Der belangten Behörde kann nicht entgegengetreten werden, wenn sie beim gegebenen Sachverhalt von der Einvernahme einer Zeugin Abstand nahm, die den Beschwerdeführer erst einige Zeit nach der Aufforderung zu Alkotest behandelt hat, zumal der Meldungsleger selbst dann, wenn diese Zeugin bestätigt hätte, dass sie keinen Alkoholgeruch der Atemluft wahrnahm, auf Grund der von ihm in zeitlich näherem Zusammenhang festgestellten Alkoholisierungssymptome zur Vermutung einer Alkoholbeeinträchtigung des Beschwerdeführers berechtigt war.
Der Beschwerdeführer bestreitet sodann, dass ihn an der vorgeworfenen Verweigerung ein Verschulden treffe, weil er eine Kontrolle nach der StVO 1960 und dem KFG 1967 deshalb für unzulässig gehalten habe, weil er sich auf einem Privatgrundstück befunden habe.
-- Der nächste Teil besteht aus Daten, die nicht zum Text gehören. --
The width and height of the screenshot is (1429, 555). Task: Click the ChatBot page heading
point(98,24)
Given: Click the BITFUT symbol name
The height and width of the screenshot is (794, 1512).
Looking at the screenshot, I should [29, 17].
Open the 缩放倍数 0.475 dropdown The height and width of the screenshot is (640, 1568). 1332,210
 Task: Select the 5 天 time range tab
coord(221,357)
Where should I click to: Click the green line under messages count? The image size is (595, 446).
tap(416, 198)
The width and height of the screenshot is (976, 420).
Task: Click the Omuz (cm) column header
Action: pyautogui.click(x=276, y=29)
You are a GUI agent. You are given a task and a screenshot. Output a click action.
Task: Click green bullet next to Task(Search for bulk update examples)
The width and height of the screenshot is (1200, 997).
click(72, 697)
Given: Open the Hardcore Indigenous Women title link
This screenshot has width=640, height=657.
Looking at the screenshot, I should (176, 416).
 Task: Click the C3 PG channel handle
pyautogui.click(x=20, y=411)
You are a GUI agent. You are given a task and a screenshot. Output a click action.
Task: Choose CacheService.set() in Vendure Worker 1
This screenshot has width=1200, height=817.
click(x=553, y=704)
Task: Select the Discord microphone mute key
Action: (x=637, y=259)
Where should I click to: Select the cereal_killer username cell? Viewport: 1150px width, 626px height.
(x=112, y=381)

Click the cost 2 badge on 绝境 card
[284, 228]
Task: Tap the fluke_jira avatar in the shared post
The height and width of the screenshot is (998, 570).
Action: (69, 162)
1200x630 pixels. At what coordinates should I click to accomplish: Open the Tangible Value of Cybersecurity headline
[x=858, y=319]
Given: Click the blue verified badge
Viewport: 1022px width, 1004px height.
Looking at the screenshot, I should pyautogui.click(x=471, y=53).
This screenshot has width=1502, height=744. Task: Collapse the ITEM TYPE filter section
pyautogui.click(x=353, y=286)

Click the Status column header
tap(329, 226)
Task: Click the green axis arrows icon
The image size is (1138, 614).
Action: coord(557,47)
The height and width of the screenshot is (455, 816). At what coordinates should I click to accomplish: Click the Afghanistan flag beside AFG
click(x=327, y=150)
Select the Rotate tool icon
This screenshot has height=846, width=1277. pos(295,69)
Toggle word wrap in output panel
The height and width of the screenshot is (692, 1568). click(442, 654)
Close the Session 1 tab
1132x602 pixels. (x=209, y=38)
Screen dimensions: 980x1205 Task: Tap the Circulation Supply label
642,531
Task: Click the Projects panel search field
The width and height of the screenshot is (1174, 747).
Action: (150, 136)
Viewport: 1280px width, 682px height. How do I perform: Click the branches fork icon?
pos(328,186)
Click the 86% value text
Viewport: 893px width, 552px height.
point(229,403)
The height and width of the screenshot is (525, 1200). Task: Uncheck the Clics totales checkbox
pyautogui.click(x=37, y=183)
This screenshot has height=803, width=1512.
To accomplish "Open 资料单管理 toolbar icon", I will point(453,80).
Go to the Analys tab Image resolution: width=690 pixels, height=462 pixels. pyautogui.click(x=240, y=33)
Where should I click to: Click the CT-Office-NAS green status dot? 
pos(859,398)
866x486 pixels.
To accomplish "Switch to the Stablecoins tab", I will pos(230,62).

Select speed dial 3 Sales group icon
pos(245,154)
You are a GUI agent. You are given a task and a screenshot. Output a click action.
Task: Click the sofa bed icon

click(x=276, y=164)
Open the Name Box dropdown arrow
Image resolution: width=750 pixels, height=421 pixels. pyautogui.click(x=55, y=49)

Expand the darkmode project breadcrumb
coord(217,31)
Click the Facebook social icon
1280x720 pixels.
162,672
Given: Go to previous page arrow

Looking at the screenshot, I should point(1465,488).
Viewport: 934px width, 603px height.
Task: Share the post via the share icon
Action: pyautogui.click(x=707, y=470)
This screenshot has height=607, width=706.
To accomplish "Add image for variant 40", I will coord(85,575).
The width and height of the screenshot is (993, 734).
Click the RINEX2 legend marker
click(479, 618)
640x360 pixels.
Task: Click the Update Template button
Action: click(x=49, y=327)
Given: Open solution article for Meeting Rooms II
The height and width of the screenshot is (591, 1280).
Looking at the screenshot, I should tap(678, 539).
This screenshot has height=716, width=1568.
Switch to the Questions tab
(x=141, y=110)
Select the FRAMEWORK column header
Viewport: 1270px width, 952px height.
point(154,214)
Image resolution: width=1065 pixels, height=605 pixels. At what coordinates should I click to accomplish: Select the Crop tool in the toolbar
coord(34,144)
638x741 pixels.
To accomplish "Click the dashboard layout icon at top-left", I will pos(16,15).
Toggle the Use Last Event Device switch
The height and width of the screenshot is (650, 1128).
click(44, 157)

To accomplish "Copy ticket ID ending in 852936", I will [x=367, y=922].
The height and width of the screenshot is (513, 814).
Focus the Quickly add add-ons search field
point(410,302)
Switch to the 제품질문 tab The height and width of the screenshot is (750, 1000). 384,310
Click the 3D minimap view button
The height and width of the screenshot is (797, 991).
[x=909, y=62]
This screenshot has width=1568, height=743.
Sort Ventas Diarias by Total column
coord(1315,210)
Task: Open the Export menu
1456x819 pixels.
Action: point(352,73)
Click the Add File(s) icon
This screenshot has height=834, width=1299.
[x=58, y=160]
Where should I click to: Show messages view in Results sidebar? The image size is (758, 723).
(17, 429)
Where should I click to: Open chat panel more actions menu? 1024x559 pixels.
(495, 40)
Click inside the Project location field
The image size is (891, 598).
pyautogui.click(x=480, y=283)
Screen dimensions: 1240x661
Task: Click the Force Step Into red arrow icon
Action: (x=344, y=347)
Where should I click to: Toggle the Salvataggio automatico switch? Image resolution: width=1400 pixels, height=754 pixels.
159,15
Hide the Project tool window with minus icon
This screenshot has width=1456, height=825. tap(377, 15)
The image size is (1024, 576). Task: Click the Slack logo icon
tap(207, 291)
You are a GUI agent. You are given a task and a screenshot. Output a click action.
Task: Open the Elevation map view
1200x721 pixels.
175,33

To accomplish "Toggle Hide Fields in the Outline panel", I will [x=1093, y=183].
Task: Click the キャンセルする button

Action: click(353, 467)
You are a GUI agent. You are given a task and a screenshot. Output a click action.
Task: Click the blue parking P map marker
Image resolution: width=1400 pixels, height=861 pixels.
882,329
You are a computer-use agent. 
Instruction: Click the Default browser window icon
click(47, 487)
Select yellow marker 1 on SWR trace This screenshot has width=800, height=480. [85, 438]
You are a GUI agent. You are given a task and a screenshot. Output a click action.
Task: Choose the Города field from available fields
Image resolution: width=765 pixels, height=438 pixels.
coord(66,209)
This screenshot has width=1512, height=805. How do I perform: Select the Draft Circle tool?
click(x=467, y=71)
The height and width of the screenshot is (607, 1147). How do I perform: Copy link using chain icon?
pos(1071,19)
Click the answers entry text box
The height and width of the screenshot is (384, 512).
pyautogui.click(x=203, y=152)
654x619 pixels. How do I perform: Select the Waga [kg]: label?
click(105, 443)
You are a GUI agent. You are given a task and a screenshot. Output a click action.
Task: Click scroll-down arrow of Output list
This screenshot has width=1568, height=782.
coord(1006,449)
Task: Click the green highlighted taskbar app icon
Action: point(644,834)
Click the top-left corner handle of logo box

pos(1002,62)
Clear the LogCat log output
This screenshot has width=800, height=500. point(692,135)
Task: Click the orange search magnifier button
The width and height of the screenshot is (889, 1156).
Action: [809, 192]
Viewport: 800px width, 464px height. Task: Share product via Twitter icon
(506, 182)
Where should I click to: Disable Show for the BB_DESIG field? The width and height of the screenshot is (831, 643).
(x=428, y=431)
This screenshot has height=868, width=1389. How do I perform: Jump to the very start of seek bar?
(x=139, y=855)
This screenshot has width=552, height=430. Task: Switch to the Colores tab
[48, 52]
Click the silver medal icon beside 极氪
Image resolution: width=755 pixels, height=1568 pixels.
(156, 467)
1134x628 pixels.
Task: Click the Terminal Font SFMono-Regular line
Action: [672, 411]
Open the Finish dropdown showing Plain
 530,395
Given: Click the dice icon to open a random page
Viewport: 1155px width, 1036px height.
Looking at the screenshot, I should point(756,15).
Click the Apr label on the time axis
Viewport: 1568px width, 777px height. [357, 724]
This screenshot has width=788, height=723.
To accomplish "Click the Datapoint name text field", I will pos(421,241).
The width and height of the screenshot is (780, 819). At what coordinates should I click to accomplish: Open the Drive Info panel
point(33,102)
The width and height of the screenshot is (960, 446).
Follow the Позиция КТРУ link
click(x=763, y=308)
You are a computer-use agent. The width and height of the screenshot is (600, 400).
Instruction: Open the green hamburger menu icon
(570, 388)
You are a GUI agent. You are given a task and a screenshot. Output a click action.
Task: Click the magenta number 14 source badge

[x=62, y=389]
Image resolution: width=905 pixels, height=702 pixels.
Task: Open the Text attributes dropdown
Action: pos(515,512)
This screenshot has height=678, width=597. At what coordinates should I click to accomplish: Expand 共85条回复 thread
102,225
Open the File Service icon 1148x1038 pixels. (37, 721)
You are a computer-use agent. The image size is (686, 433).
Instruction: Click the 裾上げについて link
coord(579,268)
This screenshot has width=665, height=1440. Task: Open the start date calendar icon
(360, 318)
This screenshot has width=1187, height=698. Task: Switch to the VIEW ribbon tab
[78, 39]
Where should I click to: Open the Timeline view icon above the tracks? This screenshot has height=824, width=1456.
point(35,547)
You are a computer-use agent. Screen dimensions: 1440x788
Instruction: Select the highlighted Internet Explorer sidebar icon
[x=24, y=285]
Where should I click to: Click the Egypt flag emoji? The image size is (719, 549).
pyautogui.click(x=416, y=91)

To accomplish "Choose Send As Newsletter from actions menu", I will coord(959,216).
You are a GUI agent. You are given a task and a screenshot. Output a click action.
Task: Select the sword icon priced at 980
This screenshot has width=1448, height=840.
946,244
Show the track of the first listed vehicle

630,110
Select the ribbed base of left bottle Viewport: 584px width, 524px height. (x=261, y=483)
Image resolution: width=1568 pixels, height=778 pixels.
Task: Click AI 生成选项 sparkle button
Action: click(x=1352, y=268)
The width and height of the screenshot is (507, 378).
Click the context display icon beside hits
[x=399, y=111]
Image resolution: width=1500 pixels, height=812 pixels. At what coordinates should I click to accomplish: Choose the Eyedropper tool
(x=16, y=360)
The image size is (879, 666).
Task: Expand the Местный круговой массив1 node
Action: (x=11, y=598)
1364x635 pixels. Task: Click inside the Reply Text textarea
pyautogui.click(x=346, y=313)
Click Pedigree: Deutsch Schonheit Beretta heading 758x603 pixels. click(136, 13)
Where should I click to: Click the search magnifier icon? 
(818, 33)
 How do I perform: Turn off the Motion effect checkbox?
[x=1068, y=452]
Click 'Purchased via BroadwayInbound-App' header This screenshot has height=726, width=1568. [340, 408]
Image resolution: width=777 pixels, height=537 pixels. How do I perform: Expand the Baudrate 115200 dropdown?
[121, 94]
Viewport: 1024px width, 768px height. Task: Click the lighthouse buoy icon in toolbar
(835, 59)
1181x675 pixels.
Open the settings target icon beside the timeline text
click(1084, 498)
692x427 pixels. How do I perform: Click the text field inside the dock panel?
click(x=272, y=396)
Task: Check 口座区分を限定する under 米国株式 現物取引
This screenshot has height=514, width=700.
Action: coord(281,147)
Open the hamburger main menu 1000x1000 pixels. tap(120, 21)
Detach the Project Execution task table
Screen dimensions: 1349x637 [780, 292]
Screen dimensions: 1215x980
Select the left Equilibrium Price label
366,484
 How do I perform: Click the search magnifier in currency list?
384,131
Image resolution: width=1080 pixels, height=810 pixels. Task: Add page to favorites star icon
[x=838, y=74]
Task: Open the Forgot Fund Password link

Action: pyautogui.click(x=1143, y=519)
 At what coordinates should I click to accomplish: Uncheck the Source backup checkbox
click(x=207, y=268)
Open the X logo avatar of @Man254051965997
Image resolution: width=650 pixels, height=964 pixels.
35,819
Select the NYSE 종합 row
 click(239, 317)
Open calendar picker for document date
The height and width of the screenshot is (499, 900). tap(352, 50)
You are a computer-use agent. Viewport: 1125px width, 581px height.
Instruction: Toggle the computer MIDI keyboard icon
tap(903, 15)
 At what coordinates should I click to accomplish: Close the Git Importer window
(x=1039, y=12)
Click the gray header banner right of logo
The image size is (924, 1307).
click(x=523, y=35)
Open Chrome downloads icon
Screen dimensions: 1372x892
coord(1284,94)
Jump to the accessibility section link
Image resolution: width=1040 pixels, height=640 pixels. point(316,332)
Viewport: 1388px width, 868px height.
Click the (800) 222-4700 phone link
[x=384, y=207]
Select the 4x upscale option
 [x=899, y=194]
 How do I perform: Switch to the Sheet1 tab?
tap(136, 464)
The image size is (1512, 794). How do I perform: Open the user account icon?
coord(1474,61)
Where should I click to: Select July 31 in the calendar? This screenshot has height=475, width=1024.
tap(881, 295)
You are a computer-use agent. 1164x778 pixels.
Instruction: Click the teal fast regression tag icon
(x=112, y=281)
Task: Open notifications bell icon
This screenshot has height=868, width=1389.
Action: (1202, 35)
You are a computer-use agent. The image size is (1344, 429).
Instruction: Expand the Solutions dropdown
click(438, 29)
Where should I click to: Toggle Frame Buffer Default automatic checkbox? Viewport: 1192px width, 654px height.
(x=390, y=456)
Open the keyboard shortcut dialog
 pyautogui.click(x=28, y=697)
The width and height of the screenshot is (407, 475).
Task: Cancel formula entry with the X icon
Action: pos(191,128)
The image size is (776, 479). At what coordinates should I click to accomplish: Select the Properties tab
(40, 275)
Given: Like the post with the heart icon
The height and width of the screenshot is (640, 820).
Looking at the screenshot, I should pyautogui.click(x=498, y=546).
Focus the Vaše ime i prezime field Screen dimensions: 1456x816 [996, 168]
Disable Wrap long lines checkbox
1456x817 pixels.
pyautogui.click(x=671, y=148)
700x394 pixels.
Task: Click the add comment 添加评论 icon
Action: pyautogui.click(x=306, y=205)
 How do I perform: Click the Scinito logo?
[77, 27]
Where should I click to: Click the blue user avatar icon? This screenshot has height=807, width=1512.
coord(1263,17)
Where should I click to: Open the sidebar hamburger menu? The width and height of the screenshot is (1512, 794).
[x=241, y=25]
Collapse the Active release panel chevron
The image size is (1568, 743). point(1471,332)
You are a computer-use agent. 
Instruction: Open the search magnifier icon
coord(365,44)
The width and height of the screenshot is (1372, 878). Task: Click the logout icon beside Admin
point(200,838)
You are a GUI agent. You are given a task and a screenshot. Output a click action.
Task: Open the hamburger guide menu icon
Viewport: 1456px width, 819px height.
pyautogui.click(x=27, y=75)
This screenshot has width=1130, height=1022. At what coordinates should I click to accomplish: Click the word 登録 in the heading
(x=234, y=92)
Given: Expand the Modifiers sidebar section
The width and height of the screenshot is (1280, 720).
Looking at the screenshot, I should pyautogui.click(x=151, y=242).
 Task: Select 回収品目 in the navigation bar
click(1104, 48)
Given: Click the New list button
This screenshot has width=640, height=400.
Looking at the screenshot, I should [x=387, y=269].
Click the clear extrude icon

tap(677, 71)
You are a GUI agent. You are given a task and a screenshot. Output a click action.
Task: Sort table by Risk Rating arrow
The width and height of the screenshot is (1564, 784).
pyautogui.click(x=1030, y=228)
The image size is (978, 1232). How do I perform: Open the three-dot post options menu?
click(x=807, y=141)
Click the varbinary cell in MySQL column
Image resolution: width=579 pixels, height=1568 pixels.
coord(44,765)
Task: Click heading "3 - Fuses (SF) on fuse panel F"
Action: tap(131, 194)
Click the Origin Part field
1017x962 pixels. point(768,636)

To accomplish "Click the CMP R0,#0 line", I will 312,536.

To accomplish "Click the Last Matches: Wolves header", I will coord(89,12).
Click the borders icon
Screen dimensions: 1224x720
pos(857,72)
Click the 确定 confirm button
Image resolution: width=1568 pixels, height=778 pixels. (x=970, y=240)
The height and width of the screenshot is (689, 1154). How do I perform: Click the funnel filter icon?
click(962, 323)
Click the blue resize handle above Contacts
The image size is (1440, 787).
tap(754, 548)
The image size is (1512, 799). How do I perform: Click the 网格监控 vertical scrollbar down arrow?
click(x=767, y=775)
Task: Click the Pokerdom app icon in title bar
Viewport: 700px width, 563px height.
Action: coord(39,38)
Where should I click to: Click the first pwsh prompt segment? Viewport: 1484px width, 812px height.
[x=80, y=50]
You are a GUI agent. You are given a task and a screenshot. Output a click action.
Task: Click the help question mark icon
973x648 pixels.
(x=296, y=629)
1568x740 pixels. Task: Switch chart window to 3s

Soweit sich der Beschwerdeführer damit offenbar auf einen Rechtsirrtum beruft, ist zu bemerken, dass einem Rechtsirrtum auch im Verwaltungsstrafverfahren nach Maßgabe des § 5 Abs. 2 VStG Bedeutung zukommt. Nach dieser Gesetzesstelle entschuldigt Unkenntnis der Verwaltungsvorschrift, der der Täter zuwidergehandelt hat, allerdings nur dann, wenn sie erwiesenermaßen unverschuldet ist und der Täter das Unerlaubte seines Verhaltens ohne Kenntnis der Verwaltungsvorschrift nicht einsehen konnte. Nach ständiger Rechtsprechung des Verwaltungsgerichtshofes kann aber die Unkenntnis oder irrige Auslegung von Bestimmungen der StVO 1960 (und des KFG 1967) für Lenker von Kraftfahrzeugen nicht als unverschuldet angesehen werden (vgl. etwa das Erkenntnis vom 17. Juni 1994, Zl. 94/02/0251). Wenn der Beschwerdeführer daher - entgegen der oben dargestellten Rechtsprechung des Verwaltungsgerichtshofes zu § 99 Abs. 1 lit. b in Verbindung mit § 5 Abs. 2 StVO 1960 - zum Zeitpunkt der Aufforderung zur Ablegung der Atemluftprobe der Ansicht gewesen sein sollte, hiezu auf Privatgrund nicht verpflichtet zu sein, so handelte es sich um eine irrige Auslegung der StVO 1960, die nicht als unverschuldet angesehen werden kann. Im Übrigen hätte der Beschwerdeführer auf Grund der Aufforderung durch das Straßenaufsichtsorgan jedenfalls Zweifel an seiner - unrichtigen - Rechtsansicht haben müssen (vgl. das hg. Erkenntnis vom 17. Juni 1994, Zl. 94/02/0251).
Die vorliegende Beschwerde erweist sich daher - soweit sie Spruchpunkt 1 des erstinstanzlichen Bescheides betrifft - als unbegründet und war gemäß § 42 Abs. 1 VwGG abzuweisen.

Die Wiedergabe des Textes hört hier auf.